Kal Leichtman joined the Navy at 17. He survived the 1944 invasion of Normandy, and in 1945 a Pacific battle near the island of Okinawa. So young during World War II, the veteran became an elderly groom last year when he married Marilyn Ogden on the 74th anniversary of D-Day.
Leichtman died Oct. 11, a month and one day shy of his 94th birthday.
During this week of honoring veterans, the Everett man’s death is a poignant reminder that across this country families are saying final farewells to members of that Greatest Generation. My father is 96 and still lives in our family home in Spokane. With the Army’s 42nd Infantry “Rainbow” Division, he landed at Utah Beach in Normandy, France, 17 days after D-Day.
Kalman Adolph Leichtman, born Nov. 12, 1925, in New York City, left more than his loved ones and a legacy of service. He leaves the words he shared with Herald writer Jim Haley in 2008.
“I started to turn gray before I was 20,” Leichtman told Haley, who retired in 2008 after 42 years as a Herald journalist.
Leichtman, then 81, talked about his harrowing experiences while he was a radio operator and part of a gun crew aboard the USS Butler. The destroyer-minesweeper was an escort involved in the invasion of Okinawa, the largest amphibious assault in the war’s Pacific Theater.
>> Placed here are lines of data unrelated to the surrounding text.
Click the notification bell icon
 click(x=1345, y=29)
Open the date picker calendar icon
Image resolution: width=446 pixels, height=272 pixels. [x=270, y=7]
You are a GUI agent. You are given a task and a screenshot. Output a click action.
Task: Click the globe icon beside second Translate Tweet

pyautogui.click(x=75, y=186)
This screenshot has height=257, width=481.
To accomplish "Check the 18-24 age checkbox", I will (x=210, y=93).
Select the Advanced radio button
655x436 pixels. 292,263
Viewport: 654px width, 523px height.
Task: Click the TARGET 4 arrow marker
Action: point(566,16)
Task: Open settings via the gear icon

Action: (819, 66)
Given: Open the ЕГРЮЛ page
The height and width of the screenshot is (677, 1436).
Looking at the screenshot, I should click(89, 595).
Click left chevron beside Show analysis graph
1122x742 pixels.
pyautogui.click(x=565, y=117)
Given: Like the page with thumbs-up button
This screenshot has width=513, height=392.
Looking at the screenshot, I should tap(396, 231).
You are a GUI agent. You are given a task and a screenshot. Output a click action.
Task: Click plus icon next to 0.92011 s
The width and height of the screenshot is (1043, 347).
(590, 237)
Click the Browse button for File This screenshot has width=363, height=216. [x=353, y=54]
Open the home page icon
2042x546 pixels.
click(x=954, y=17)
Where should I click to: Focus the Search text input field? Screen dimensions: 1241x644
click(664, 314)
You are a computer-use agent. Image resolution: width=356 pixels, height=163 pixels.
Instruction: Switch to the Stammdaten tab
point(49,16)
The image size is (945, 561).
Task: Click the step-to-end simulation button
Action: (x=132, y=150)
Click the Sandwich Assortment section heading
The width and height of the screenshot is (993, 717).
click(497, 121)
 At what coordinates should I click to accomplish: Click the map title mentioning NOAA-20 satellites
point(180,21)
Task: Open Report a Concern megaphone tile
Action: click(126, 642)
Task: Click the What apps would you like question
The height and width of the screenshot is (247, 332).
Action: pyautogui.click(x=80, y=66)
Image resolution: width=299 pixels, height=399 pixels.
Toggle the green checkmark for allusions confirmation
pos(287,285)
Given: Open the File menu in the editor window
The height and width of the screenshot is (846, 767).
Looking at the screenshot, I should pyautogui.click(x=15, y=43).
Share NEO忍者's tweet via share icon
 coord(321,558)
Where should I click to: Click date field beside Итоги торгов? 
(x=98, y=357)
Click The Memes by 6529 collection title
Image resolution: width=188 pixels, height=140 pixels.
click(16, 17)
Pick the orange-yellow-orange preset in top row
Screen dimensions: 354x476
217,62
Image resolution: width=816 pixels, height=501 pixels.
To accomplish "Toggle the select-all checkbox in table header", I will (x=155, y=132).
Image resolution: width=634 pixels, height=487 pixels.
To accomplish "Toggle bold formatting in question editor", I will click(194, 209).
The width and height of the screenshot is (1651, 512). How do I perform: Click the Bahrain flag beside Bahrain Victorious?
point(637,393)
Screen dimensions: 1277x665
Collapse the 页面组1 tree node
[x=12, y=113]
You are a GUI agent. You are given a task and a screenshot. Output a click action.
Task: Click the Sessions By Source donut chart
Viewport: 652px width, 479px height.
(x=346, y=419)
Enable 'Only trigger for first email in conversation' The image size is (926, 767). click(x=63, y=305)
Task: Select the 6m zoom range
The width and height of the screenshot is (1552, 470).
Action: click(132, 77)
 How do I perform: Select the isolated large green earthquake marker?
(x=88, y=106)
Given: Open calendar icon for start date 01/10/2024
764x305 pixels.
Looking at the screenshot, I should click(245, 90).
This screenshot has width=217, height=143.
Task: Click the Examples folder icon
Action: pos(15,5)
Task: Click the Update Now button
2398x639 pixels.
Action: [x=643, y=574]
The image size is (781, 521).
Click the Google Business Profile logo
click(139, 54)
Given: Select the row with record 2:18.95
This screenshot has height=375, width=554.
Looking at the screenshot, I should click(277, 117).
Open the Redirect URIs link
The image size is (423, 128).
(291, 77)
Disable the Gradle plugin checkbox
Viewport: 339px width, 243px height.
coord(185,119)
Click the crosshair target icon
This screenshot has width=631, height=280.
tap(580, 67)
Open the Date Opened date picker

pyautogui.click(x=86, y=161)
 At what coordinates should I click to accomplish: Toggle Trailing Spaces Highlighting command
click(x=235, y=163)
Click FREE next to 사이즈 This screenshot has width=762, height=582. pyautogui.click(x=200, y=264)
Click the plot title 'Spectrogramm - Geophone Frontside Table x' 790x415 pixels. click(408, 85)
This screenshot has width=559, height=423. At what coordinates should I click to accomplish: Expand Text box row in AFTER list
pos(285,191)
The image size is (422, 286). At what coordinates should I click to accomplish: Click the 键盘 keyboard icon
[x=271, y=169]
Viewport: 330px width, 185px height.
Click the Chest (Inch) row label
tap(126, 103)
On May 25, 1945, nine men aboard the Butler died when a 500-pound bomb from a kamikaze warplane exploded under the ship’s keel. All power aboard was lost, and another U.S. ship came to the rescue.
During the intense battle, 75 Japanese planes were shot down, five by the USS Butler’s gun crews. “In that hour and a half we were in fierce combat — it seemed like many months,” Leichtman said in 2008. He described himself as “a cocky 18-year-old” at the time.
By the time he battled in the Pacific, the young sailor was a veteran of the war in Europe. In 1943, the Butler took part in the Allied invasion of Sicily, known as “Operation Husky.”
And on D-Day, June 6, 1944, Leichtman’s ship — he called it “a tin can” — provided artillery support for U.S. troops ashore, bombarding German positions off Utah Beach. “We were in duels with German gunners who were in concrete (fortifications),” Leichtman recalled. His ship was among several that saved survivors of the USS Corry. Twenty-four men died and 60 were wounded when the Corry was sunk on D-Day.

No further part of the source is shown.